** Required work **
Please answer from the UN Security Council dataset page: what span of time do its meetings and resolutions cover?

** Passage shown **
■ ■ ■ ■
The UN Security Council Dataset

This repository maintains a first dataset for the UN Security Council. It was first published in publication ISBN 978-86-87043-84-8 doi: 10.52987/pcrc.2022.

We currently offer an overview of UNSC meetings, resolutions from its inception in 1946 until July 2022. Only the meetings discussing a resolution are included. Presidential Statements and other meetings are not (yet) in this dataset.

Dataset Design

The below is an entity relation diagram of the database holding the dataset.

A Meeting has:

a topic (topic)
a full meeting transcript (full_text)
a url where you can read it online (url)
a date when it took place (date)
the year it took place (year)
a possibility a veto was used in the meeting (veto_used_in_meeting)

A Resolution has:

been discussed in a specific meeting (meeting_id)
a draft id when it's a draft resolution (draft_id)
a final id when it's adopted (final_id)
■ ■ ■ ■
** Extracted records **
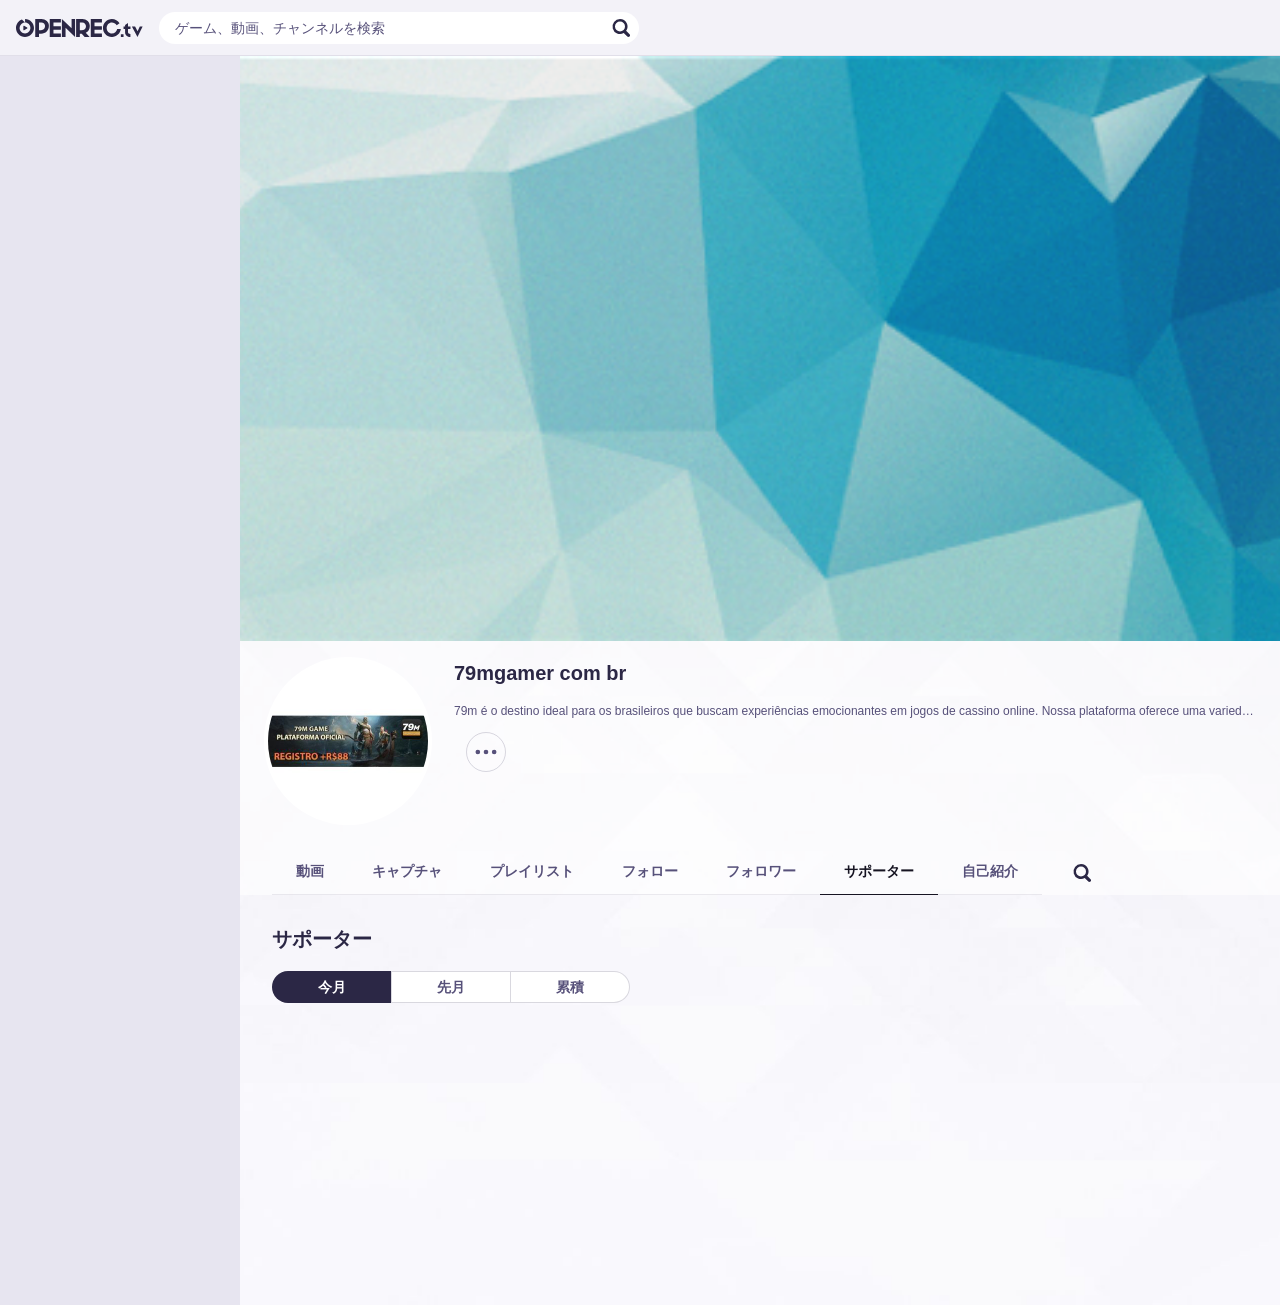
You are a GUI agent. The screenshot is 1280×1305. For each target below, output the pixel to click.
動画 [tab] (310, 871)
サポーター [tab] (879, 871)
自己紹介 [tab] (990, 871)
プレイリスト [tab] (532, 871)
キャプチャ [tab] (407, 871)
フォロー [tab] (650, 871)
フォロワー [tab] (761, 871)
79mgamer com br (540, 673)
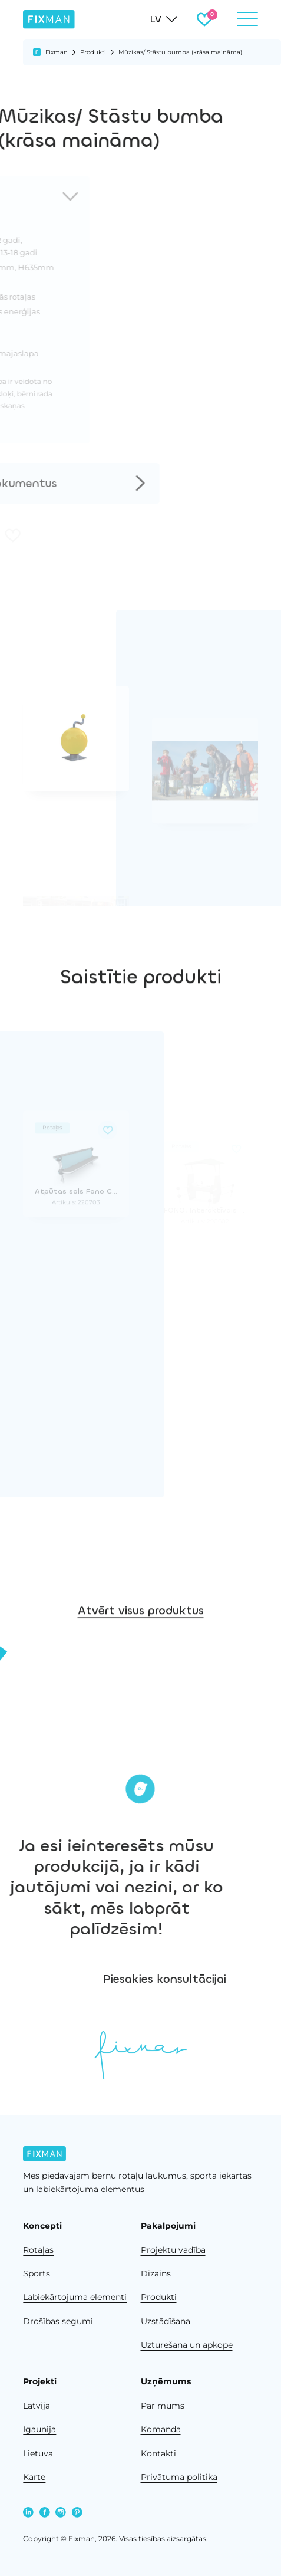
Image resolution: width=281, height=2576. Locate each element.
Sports (36, 2273)
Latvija (36, 2405)
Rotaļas (38, 2250)
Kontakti (158, 2453)
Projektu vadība (173, 2250)
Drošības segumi (58, 2321)
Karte (34, 2477)
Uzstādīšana (165, 2321)
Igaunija (39, 2429)
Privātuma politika (179, 2477)
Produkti (93, 52)
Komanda (161, 2429)
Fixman (56, 52)
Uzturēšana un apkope (187, 2345)
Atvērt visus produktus (141, 1629)
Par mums (162, 2405)
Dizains (156, 2273)
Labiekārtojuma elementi (75, 2297)
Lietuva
■ ■ ■ ■
** Task solution **
From the Council's inception in 1946 until July 2022.